When the word "next" shows up in a line of the records below, copy that line.

═══ TASK DATA

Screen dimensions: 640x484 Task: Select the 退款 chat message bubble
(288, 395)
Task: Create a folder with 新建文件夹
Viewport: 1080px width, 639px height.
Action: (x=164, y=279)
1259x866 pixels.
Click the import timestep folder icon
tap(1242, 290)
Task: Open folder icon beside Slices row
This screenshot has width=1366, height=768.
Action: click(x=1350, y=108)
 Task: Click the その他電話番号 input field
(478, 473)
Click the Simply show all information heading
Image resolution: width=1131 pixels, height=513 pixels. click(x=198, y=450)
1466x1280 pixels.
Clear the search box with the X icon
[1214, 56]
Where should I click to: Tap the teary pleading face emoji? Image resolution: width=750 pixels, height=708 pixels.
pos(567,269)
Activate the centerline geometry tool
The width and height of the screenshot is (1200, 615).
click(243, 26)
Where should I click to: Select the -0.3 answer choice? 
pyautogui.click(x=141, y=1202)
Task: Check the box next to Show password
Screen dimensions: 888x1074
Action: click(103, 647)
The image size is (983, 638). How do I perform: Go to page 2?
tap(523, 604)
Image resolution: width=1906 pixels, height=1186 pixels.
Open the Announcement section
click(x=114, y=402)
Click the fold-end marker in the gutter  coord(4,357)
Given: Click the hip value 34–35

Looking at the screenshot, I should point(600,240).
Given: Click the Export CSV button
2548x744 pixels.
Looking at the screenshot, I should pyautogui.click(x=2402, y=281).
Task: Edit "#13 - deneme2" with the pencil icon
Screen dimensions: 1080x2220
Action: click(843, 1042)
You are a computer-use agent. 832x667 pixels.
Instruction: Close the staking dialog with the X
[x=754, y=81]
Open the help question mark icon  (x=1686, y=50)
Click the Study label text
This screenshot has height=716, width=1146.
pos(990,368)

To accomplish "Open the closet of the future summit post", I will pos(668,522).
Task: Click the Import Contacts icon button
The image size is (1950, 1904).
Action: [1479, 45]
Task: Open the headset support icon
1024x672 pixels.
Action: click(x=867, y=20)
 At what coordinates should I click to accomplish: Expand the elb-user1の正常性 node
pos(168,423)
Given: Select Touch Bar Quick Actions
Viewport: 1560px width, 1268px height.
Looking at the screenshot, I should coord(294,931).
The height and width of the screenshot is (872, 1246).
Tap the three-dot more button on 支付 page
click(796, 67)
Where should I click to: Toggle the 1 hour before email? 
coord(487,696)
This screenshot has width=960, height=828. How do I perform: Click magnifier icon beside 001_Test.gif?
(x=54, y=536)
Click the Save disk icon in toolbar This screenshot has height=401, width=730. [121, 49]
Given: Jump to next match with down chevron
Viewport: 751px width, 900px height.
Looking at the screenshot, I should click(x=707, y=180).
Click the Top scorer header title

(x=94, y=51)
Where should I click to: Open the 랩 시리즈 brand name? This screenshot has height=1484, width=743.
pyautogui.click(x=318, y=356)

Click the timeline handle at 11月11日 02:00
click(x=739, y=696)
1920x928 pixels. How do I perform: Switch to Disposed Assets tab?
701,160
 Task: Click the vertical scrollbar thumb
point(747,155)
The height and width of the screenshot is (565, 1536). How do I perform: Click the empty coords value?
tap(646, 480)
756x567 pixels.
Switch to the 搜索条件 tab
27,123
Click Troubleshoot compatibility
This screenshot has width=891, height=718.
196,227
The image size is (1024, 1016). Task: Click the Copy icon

══════

* [EXERCISE RESULT]
Task: Check the box next to Show password
Given: Jump to next match with down chevron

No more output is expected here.